The gay community needs to understand and come to grips with the evil in its midst. This is not hyperbole, this is not hysteria, this is reality. There are real monsters hiding out there in plain sight, cloaked by the special privileges that a decaying and decadent society has now conferred upon sexual deviants and degenerates.
Gays have fought hard for years to shake the common reaction among the rest of us to conflate them with child abusers and molesters. Ms. Greyland’s work makes it perfectly clear that our fears are not only justified, they are if anything an under-reaction.
Until and unless the gay community makes an example of child abusers within its midst, the rest of us should continue to treat homosexuality precisely as it has been for most of human history: as a degenerate aberration, a mental disorder, and at its very worst a true scourge.





3 Comments
I was groomed and abused when I was nine, and then I was 'passed around' until I was 12 and my parents moved to a new neighborhood. But I am not a writer and I refuse to haul my problems out into public for other people to poke at.
However, there is a very very good reason That, while I could care less what consenting adults do to each other behind closed doors, I would be very happy to take every 'proud gay man' who has 'come out of the closet' on a helicopter ride to the top of the Washington monument. And most putative 'lesbians' as well.
Add to that the fact that my ex turned our otherwise healthy and happy daughter into a fat liberal wanna-be lesbian (No honey, you are not a lesbian, you are just desperate for affection because your mother turned you into a greasy warthog and now no man will touch you.)
I was not a 'Hero' for surviving, I was not 'Brave', I was a dumb kid trapped in a dumb situation with a bunch of sickos, and I only got out of it because of the random circumstances of my stepfather getting Pentagon orders.
However… if I am ever diagnosed with some sort of incurable mortal condition…
Anyone that tries to 'defend' homosexuality deserves far worse punishment than simply getting pitched off of a roof.
It is appalling to see that you were abused at a young age, and I am truly thankful that you were able to get out of that circle of horrors, by circumstance and the grace of the Almighty.
Like you, I find gay men to be thoroughly off-putting. Let the fairies do whatever they want behind closed doors, as long as the rest of us don't have to put up with it. But few things set my teeth on edge and make me angry faster than the utter degeneracy of a gay pride parade.
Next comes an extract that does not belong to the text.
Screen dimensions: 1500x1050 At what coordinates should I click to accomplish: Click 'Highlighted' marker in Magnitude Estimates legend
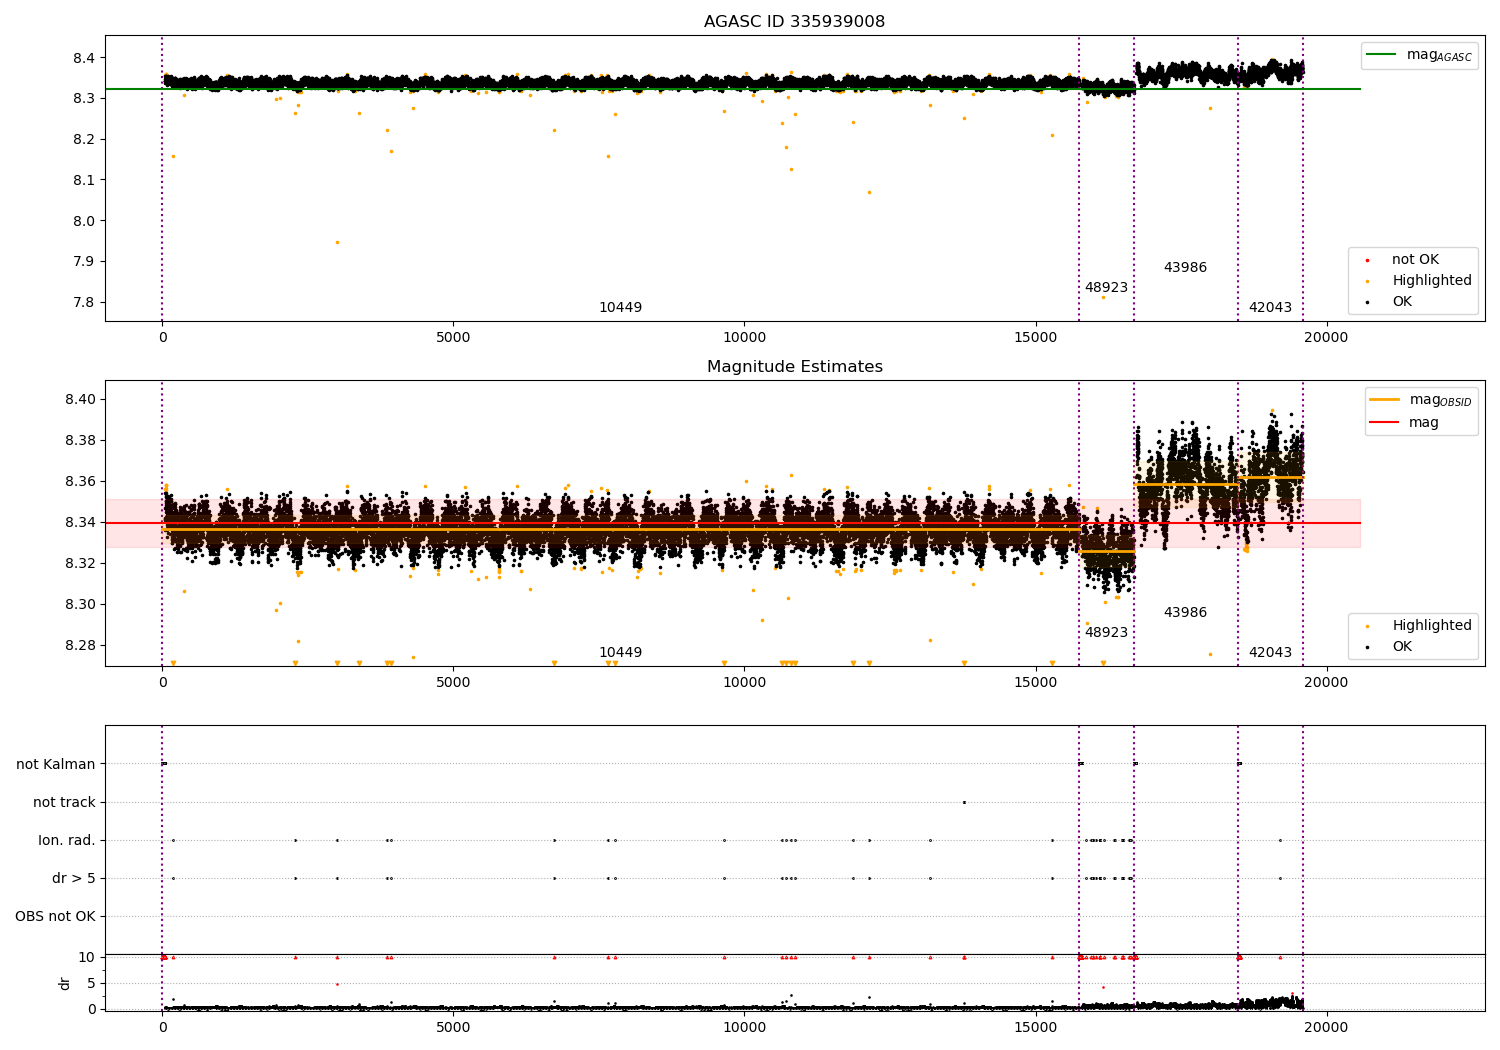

Homosexuality isn't natural or right. It's a disgusting aberration of nature. And it's high time that this was recognised.
I agree. Apologists make incredibly stupid claims like "Well, Wolves and _fill in the blank_ have homosexuals as well…" as though that makes it perfectly natural.
A very rare few wolves IN CAPTIVITY use it as a brutal form of establishing dominance in an unnatural, crowded, claustrophobic environment. It has never been observed in the wild in any form. Wolves have also been known to eat their own dead, eat their own fecal matter, and gnaw on downed high-tension power lines.
And don't even get me started on those 'bonobo chimps' that Feminists love to wax lyrical upon…
Nope, Homosexuality is a disorder that needs to be treated the same way psychopathy, necrophilia, cannibalism, and other highly destructive disorders. They need to be eliminated from the gene pool for the good of the species, and 'self removal' just isn't fast or sure enough.